Lower HSC cellular ROS levels have been demonstrated to be essential for the maintenance of quiescent HSCs8. Notably, we found that PDK1-deficient HSCs exhibited lower ROS levels with an increased proportion of HSCs entering the cell cycle. This result likely occurred because the loss of PDK1 either interrupted the regulatory mechanism of adequate HSC ROS level maintenance or perturbed cell cycle regulation independently of ROS, which resulted in the loss of quiescence in HSCs. Moreover, we found that the colony count of PDK1-deficient cells in vitro increased when ROS levels were elevated by 0.01–0.02 μM BSO treatment, but the number of colonies decreased when BSO concentrations were above 0.03 μM (Fig. 6). This result suggests that ROS levels are precisely controlled in hematopoietic stem and progenitor cells, and that higher or lower ROS levels beyond the normal range are harmful to hematopoietic stem and progenitor cell functions and PDK1 plays an important role in this process. However, additional work is needed to completely elucidate the roles of ROS in HSCs.

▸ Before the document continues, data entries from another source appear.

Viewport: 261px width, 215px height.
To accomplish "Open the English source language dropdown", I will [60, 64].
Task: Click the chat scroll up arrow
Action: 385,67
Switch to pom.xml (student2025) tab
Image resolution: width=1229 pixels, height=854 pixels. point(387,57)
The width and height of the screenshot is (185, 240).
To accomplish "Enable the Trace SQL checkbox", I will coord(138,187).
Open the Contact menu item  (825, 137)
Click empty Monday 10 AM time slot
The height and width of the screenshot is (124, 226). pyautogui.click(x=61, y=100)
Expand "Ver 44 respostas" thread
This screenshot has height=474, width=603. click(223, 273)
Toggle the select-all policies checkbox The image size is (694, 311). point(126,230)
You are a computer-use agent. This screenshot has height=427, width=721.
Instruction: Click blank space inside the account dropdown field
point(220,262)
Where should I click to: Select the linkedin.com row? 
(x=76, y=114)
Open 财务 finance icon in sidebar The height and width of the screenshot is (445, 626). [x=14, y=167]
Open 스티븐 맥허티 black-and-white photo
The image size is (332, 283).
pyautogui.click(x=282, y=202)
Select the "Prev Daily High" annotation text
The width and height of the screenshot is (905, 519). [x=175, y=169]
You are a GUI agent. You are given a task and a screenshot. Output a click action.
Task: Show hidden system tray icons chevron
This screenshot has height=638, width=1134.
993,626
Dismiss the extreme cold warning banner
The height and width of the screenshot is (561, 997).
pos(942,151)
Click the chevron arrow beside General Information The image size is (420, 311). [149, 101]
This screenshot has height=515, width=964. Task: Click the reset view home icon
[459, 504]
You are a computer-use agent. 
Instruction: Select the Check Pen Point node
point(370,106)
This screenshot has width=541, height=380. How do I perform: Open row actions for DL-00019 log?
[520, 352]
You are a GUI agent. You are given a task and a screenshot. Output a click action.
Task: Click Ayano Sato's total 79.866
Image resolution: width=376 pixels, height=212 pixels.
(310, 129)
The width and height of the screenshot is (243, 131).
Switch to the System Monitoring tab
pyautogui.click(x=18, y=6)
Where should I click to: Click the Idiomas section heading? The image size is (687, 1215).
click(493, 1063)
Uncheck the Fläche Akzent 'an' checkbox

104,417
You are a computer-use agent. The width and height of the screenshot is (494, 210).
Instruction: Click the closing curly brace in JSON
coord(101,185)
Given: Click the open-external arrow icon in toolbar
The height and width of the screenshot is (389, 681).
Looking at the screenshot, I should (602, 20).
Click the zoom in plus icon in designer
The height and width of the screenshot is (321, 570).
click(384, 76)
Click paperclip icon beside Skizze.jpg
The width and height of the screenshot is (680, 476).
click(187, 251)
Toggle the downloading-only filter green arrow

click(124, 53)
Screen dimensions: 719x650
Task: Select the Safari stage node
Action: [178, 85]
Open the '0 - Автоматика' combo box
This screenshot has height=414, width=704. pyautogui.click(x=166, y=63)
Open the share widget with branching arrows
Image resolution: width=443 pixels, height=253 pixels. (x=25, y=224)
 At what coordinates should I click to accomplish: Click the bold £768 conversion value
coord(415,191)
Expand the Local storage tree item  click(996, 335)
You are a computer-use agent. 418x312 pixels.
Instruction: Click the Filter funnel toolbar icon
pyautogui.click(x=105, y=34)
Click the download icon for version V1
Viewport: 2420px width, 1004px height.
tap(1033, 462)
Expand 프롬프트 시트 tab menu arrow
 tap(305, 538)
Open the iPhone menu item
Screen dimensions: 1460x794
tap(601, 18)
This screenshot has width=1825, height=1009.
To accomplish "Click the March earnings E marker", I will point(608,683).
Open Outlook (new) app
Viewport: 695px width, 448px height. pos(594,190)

Akt is a major downstream effector of PDK1. A previous study demonstrated that Akt1/Akt2 double-knockout HSCs exhibited only modest reduced reconstitution ability9. Here we showed that PDK1-deficient HSCs alone could not reconstitute the recipient mice, whereas Rictor/mTORC2-deficient HSCs successfully reconstituted hematopoiesis in lethally irradiated mice with minor defects in B cell and T cell differentiation28, 29. We generated RictorΔ/ΔPDK1Δ/Δ to explore the possible differential downstream signaling roles of PDK1 and mTORC2 on HSCs that govern Akt activation. Notably, Rictor/PDK1 double-deficient HSCs exhibited very similar phenotypes as PDK1-deficient HSCs (Figs 3 and 4). This result indicates that PDK1 plays a dominant role in the Akt-mediated regulation of HSCs. The functional discrepancies in PDK1 and Akt-deficient HSCs may be attributed to other AGC kinases that are regulated by PDK15. Other AGC kinases and PDK1 substrates, such as SGK and p70S6K might also contribute to the defective HSC function after PDK1 deletion6. Future studies about other potential downstream factors of PDK1 will improve the current understanding of the role of PDK1 on HSC function.